Namun sebenarnya, iklan terbagi menjadi dua macam, yaitu iklan lisan dan iklan tulis. Iklan lisan sering dijumpai di televisi, yang tersajikan dalam bentuk berupa kata-kata singkat namun menarik, disertai dengan gambar-gambar mencolok yang dapat bergerak, dapat dinikmati audio visualnya. Dan dapat dikatakan bahwa iklan lisan adalah iklan yang memuat tentang produk dengan tampilan audio visual yang menarik. Sedangkan iklan tulis merupakan iklan yang sering dijumpai di media cetak (majalah, tabloid, surat kabar, dll). Iklan tulis hanya berupa kata-kata dan gambar yang mencolok dan menarik, namun tidak dapat bergerak seperti di televisi.

Struktur Iklan

Tujuan pertama dalam wacana iklan adalah menarik perhatian. Untuk itu, diperlukan pesan-pesan iklan yang menarik dan penting sehingga dapat menarik perhatian calon konsumen. Tujuan ini ada pada butir utama. Dalam hal ini, ada lima proposisi dalam menarik perhatian konsumen yaitu (1) proposisi yang menekankan keuntungan calon konsumen, (2) proposisi yang membangkitkan rasa ingin tahu pada para calon konsumen, (3) proposisi yang berupa pertanyaan yang menuntut perhatian lebih, (4) proposisi yang memberi komando atau perintah kepada calon konsumen, dan (5) proposisi yang menarik perhatian konsumen khusus.

Tujuan kedua, setelah menarik perhatian, adalah menarik minat dan kesadaran calon konsumen. Berdasarkan motif calon konsumen dalam membeli sesuatu, yaitu motif emosional dan motif rasional, diwadahi dalam bagian badan iklan.  Wacana iklan hendaknya mengandung alasan objektif (rasional) dan alasan subjektif (emosional). Alasan objektif berupa informasi yang dapat diterima oleh nalar calon konsumen sedangkan alasan subjektif berupa hal-hal yang dapat mengajak emosi calon konsumen.

Tujuan ketiga, yaitu komunkasi dalam wacana iklan adalah mengubah tindakan tertentu pada diri konsumen. Hal ini terdapat pada bagian penutup iklan. Dalam mengembangkan bagian oenutup iklan, ada dua hal yang perlu dipertimbangkan yaitu pendekatan penjualan (seling approach) dan butir-butir pasif (passive point). Pendekatan penjual yang dapat digunakan untuk mengakhiri bagian iklan adalah dengan cara keras atau dengan cara lemah.

Analisis Teks

Kohesi dan Koherensi

Mulyana (2005: 26) menyatakan bahwa kohesi dalam wacana diartikan sebagai kepaduan bentuk yang secara struktural membentuk ikatan sintaktikal. Kohesi wacana terbagi di dalam dua aspek, yaitu kohesi gramatika dan kohesi leksikal. Kohesi gramatikal antara lain adalah referensi, subtitusi, ellipsis, konjungsi, sedangkan yang termasuk kohesi leksikal adalah sinonimi, repetisi, kolokasi.

**CUPLIKAN DATA:**
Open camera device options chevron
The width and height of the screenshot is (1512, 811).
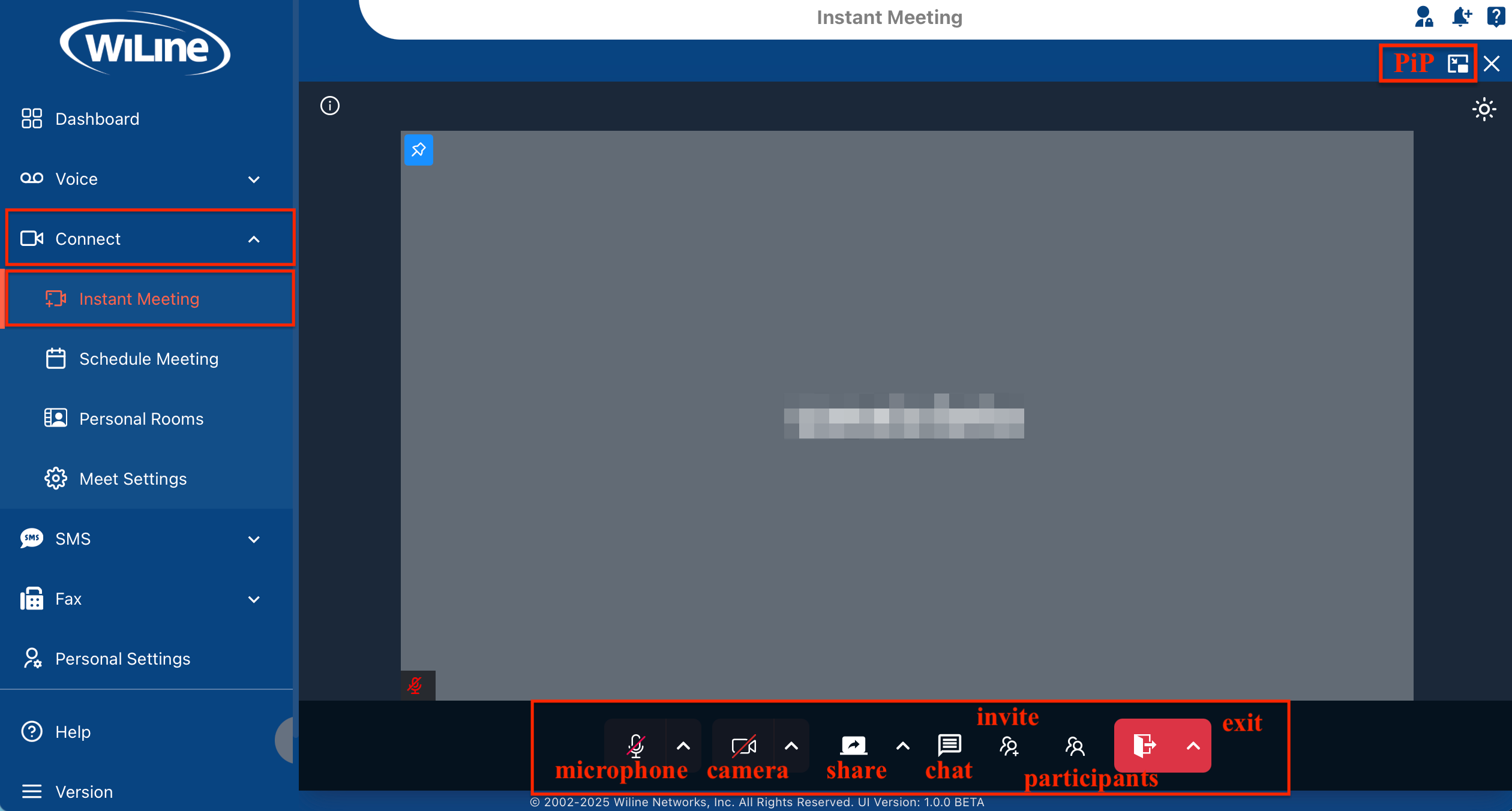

**SOAL LATIHAN:**
1) Berdasarkan teks tentang iklan, iklan terbagi menjadi dua macam apa saja?
2) Salin tanpa perubahan bagian teks tentang iklan mulai dari "Tujuan pertama dalam" sampai dengan "perhatian konsumen khusus.".

**JAWABAN LATIHAN:**
1) Iklan lisan dan iklan tulis.

2)
Tujuan pertama dalam wacana iklan adalah menarik perhatian. Untuk itu, diperlukan pesan-pesan iklan yang menarik dan penting sehingga dapat menarik perhatian calon konsumen. Tujuan ini ada pada butir utama. Dalam hal ini, ada lima proposisi dalam menarik perhatian konsumen yaitu (1) proposisi yang menekankan keuntungan calon konsumen, (2) proposisi yang membangkitkan rasa ingin tahu pada para calon konsumen, (3) proposisi yang berupa pertanyaan yang menuntut perhatian lebih, (4) proposisi yang memberi komando atau perintah kepada calon konsumen, dan (5) proposisi yang menarik perhatian konsumen khusus.